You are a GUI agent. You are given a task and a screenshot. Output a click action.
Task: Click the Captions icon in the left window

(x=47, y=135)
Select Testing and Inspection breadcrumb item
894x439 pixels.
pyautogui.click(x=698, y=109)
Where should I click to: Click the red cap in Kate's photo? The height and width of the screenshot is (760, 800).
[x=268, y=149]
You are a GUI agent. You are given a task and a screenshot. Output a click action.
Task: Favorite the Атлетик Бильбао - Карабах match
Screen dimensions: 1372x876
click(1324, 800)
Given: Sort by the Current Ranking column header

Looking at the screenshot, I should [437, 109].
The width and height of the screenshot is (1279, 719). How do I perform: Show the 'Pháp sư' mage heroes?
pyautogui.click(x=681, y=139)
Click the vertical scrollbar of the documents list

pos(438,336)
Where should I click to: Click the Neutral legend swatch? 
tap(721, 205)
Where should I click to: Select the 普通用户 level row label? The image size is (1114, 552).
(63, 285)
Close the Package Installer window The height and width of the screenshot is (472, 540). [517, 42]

--

_PROBLEM DETAILS:_ Your reply should contain every record, unchanged and complete.

_ANSWER TO THIS TASK:_
You are a GUI agent. You are given a task and a screenshot. Output a click action.
Task: Click the Captions icon in the left window

(x=47, y=135)
Select Testing and Inspection breadcrumb item
894x439 pixels.
pyautogui.click(x=698, y=109)
Where should I click to: Click the red cap in Kate's photo? The height and width of the screenshot is (760, 800).
[x=268, y=149]
You are a GUI agent. You are given a task and a screenshot. Output a click action.
Task: Favorite the Атлетик Бильбао - Карабах match
Screen dimensions: 1372x876
click(1324, 800)
Given: Sort by the Current Ranking column header

Looking at the screenshot, I should [437, 109].
The width and height of the screenshot is (1279, 719). How do I perform: Show the 'Pháp sư' mage heroes?
pyautogui.click(x=681, y=139)
Click the vertical scrollbar of the documents list

pos(438,336)
Where should I click to: Click the Neutral legend swatch? 
tap(721, 205)
Where should I click to: Select the 普通用户 level row label? The image size is (1114, 552).
(63, 285)
Close the Package Installer window The height and width of the screenshot is (472, 540). [517, 42]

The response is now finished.